» Given data:

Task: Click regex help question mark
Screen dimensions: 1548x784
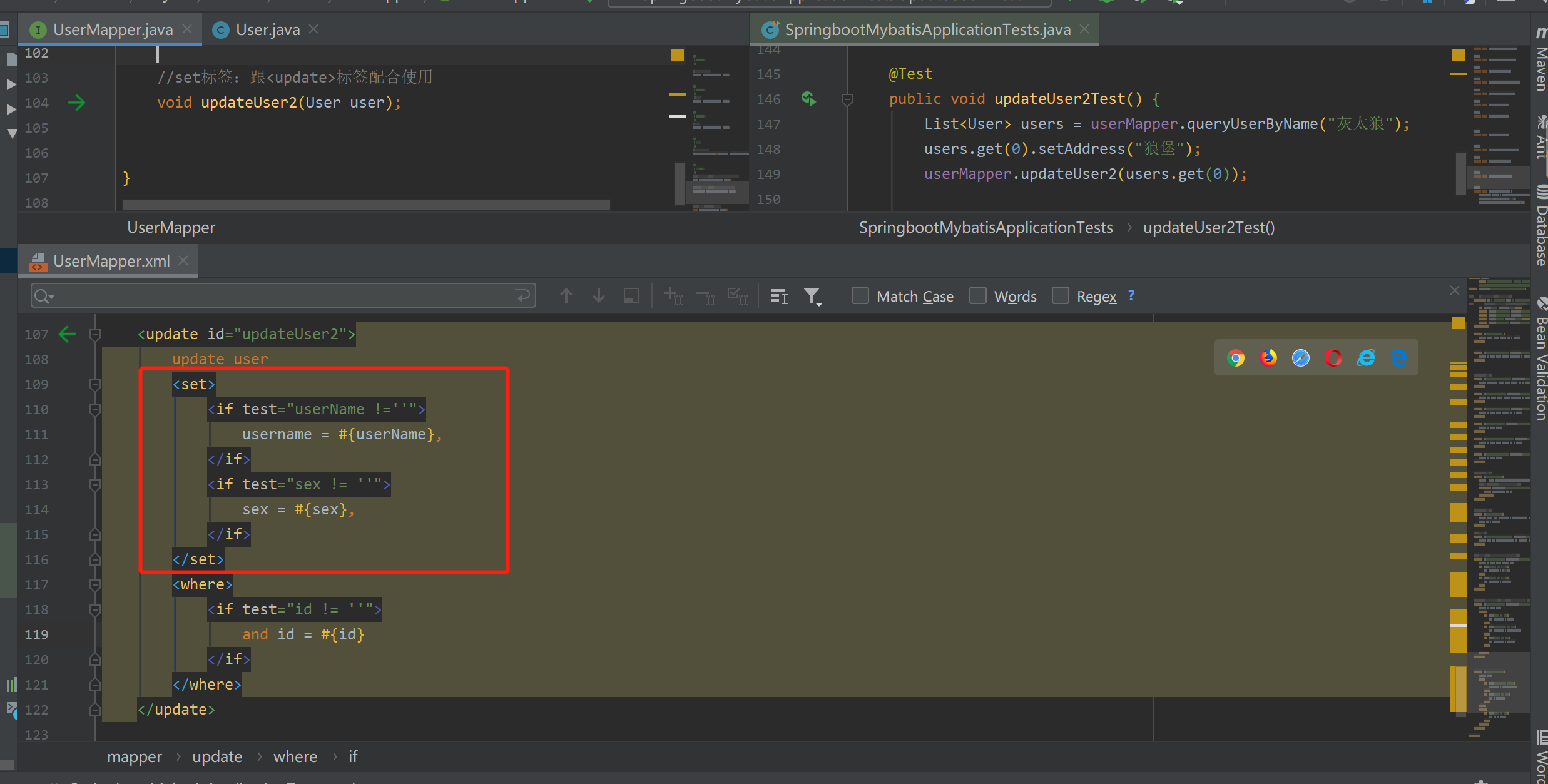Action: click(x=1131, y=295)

==

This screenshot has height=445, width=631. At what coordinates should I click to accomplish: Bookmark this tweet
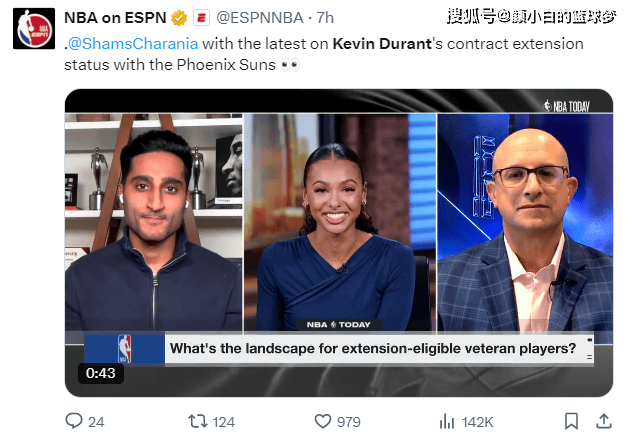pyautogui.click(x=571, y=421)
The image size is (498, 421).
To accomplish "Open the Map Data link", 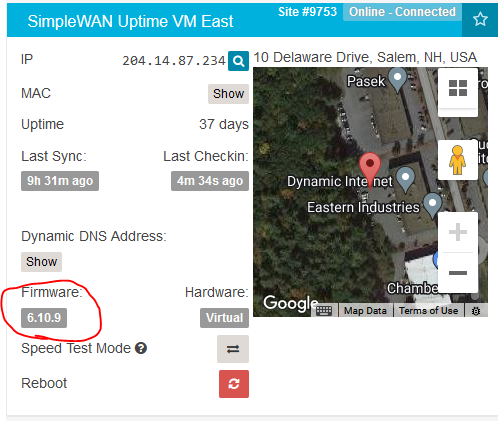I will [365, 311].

---

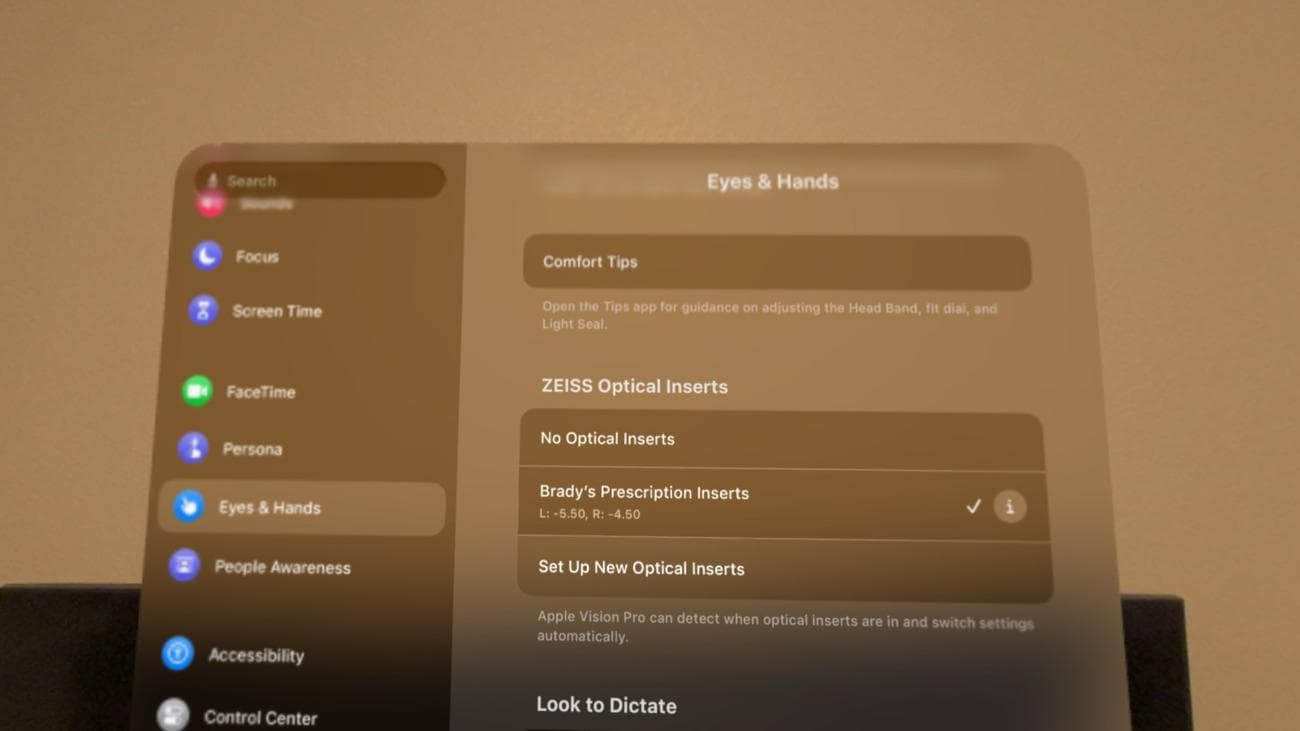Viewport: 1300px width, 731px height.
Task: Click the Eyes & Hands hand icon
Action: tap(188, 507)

» The request: Copy word for word the part of the material above that starts with the line containing "Task: Click regex help question mark" and ends with the line containing "Action: click(x=1131, y=295)", including both of those lines. Leave the pictures out.

» Response:
Task: Click regex help question mark
Screen dimensions: 1548x784
Action: click(x=1131, y=295)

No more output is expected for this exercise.